Entries for locating text and elements:
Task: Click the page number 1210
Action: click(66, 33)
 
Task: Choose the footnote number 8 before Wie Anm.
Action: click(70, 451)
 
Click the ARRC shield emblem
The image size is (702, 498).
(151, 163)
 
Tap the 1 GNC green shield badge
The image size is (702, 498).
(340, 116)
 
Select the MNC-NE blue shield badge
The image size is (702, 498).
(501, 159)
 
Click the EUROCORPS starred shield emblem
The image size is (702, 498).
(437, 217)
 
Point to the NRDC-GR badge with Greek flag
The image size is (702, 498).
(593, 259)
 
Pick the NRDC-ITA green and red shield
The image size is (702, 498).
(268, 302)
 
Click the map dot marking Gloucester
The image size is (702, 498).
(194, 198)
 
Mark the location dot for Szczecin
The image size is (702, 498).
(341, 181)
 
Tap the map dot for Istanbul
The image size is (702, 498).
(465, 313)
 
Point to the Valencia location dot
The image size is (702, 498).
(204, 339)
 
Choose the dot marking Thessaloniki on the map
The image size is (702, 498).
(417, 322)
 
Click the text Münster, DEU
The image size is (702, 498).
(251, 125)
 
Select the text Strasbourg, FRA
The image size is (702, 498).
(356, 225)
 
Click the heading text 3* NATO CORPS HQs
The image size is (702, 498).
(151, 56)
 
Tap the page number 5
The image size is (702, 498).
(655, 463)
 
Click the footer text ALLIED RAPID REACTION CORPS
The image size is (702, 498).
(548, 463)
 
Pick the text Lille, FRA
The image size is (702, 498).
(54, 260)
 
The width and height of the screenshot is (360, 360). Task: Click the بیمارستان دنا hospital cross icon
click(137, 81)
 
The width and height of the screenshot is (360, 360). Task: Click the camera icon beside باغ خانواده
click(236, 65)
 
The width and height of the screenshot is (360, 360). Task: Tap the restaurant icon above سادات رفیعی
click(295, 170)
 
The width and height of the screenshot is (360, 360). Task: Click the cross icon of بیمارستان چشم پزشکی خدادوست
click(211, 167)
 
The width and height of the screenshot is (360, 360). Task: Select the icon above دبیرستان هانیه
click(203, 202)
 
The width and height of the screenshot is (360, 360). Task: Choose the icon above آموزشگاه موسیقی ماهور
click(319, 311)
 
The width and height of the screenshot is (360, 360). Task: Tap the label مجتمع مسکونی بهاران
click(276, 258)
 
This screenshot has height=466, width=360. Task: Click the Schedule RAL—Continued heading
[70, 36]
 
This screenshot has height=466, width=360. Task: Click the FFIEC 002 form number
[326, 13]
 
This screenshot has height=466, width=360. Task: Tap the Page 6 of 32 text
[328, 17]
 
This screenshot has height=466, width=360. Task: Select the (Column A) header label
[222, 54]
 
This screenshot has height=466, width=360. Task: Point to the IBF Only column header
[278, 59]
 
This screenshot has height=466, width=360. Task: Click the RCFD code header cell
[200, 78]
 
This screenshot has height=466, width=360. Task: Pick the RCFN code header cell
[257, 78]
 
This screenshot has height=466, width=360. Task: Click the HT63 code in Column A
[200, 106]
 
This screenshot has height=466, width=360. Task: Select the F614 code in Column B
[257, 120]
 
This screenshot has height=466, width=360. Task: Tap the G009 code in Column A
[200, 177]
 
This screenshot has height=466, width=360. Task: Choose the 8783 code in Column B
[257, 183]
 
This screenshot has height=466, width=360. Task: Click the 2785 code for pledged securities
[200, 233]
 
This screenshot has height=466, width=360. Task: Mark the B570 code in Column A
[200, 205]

* * *

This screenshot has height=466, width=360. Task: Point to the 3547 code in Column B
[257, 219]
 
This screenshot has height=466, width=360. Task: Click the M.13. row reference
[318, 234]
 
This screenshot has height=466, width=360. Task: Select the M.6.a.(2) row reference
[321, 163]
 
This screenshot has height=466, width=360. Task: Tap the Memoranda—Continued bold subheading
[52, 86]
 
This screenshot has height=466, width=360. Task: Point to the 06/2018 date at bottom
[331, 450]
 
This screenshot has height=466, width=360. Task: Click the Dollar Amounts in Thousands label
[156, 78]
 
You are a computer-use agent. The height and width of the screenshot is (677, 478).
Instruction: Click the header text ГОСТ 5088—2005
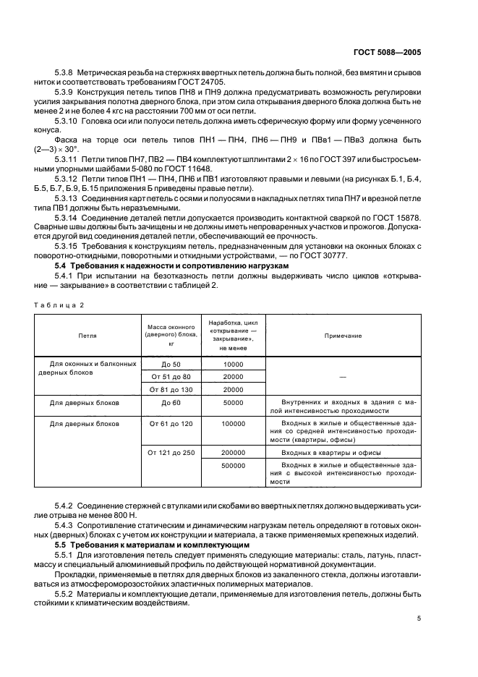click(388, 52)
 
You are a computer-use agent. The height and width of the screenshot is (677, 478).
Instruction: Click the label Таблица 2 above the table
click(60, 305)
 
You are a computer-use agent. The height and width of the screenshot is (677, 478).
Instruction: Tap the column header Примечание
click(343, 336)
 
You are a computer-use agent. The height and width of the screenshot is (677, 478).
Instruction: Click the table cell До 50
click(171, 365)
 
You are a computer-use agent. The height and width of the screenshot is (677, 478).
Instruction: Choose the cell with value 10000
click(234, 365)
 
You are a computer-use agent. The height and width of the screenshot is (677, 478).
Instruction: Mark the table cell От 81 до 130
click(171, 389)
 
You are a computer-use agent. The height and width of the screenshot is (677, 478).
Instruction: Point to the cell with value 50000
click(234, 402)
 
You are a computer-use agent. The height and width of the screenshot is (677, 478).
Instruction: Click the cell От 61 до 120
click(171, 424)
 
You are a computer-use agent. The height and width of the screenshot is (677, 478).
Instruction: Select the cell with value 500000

**WHAT YOU HAVE TO DO:** Repeat the stretch of records from the line containing "date at bottom" through the line containing "click(388, 52)", swapping "label" for "caption" and keeping everything else unchanged. Leave the pictures out of your answer.

**SOLUTION TO THIS TASK:**
This screenshot has height=466, width=360. Task: Point to the 06/2018 date at bottom
[331, 450]
 
This screenshot has height=466, width=360. Task: Click the Dollar Amounts in Thousands caption
[156, 78]
 
You are a computer-use agent. The height and width of the screenshot is (677, 478).
Instruction: Click the header text ГОСТ 5088—2005
click(388, 52)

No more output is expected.